Après avoir été soulagé quelques semaines d’avoir fui la crise, plusieurs grands constructeurs automobiles rapportent que leurs volumes de ventes dans le reste de la zone euro sont en chute libre. Les voitures allemandes coûtent trop cher pour les autres Européens. Les constructeurs recourent au chômage partiel et suppriment des postes.

Peu après, la confédération du patronat allemand annonce que l’économie allemande n’est plus compétitive et appelle les syndicats à la modération salariale. Un trimestre plus tard, le bureau fédéral des statistiques fait savoir que l’excédent du solde de la balance des paiements a fondu de moitié en raison du décrochage des exportations à destination des autres pays de la zone euro. Thilo Sarrazin déclare dans le talk-show politique en vue d’Anne Will que l’euro ne lui manque pas et que ses revenus ne se sont pas effondrés.

L'économie nationale marque le pas

Dans le reste de la zone euro, les pays en crise obtiennent un délai supplémentaire pour réduire la voilure. Parallèlement, les autres pays majorent leur contribution au MES afin de compenser la perte de l’Allemagne.

Le pacte budgétaire est suspendu et remplacé par un pacte de stabilité. Celui-ci astreint les pays à respecter certains objectifs en matière d’inflation, et donc à éviter les déséquilibres de la balance des paiements. Le MES est reconverti en Fonds monétaire européen (FME). Tout pays qui enregistre des excédents ou des déficits importants de sa balance des paiements doit céder au FME une partie des recettes fiscales provenant de son impôt sur le revenu.

Entre-temps, la balance des paiements allemande est revenue à l’équilibre en raison du recul sensible des exportations. La conjoncture allemande fléchit nettement. Les industries exportatrices sont en récession et sabrent largement dans la masse salariale. L’économie nationale commence à son tour à marquer le pas. A l’inverse, dans le reste de la zone euro, la situation économique se stabilise progressivement. Thilo Sarrazin déclare dans l’émission politique de Frank Plasberg que l’euro n’a rien à voir là-dedans.

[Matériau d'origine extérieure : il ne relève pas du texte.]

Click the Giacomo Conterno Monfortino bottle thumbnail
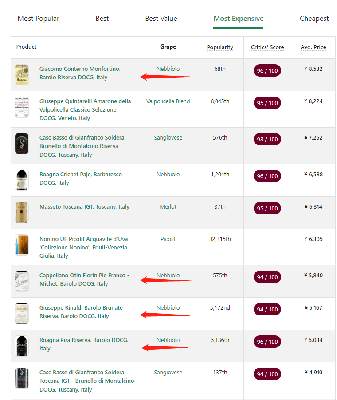Screen dimensions: 337x400 (x=22, y=74)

Volkswagen fait savoir qu’il délocalise une grande partie de sa production dans d’autres pays de la zone euro. "Le mark allemand est trop faible pour notre production et nous avons besoin d’un taux de change plus stable". Le cours de VW monte en flèche. BMW et Daimler annoncent des plans de la même eau. Dans le secteur public, le plafonnement de la dette se traduit par des suppressions de postes sur fond de recul des recettes fiscales. Les négociations salariales débouchent sur une revalorisation des salaires de 0,5 %.

La Grèce et l'Espagne en plein essor

Un an après son départ de la zone euro, l’Allemagne traverse une récession profonde assortie d’une forte envolée du chômage. Entre-temps, la demande intérieure dévisse à son tour, les faibles hausses de salaires et les suppressions de postes pesant désormais sur la consommation. Dans le même temps, un nombre croissant d’entreprises annoncent des délocalisations de postes dans la zone euro, en Asie ou aux Etats-Unis. La place boursière de Francfort voit son influence nettement amoindrie au profit de la bourse de Paris. Les capitaux fuient à l’étranger. Le mark ne s’apprécie plus.

La zone euro s’est stabilisée et affiche toujours une croissance économique faible. Les exportations des pays en crise – à destination de l’Allemagne, notamment – sont en hausse. Volkswagen prévoit d’agrandir ses usines espagnoles et évoque la construction d’un nouveau site en Grèce.

Deux ans plus tard, la zone euro affiche une croissance nettement supérieure à 2 %. Pendant ce temps, les performances économiques de l’Allemagne sont au point mort et le chômage y demeure élevé. Quelque 200 économistes allemands publient un appel solennel à renforcer la compétitivité du pays. Le marché de l’emploi allemand manque de souplesse, clament-ils, les salaires sont trop élevés, et les prestations sociales trop généreuses. La Grèce et l’Espagne sont en plein essor, quand l’économie allemande est à la traîne, écrivent-ils deux ans après le départ de la zone euro.

Thilo Sarrazin déclare dans le talk-show politique de Maybrit Illner : "Je n’ai jamais préconisé de sortir de l’euro, mais on peut tout de même dire que nous n’avons pas besoin de l’euro".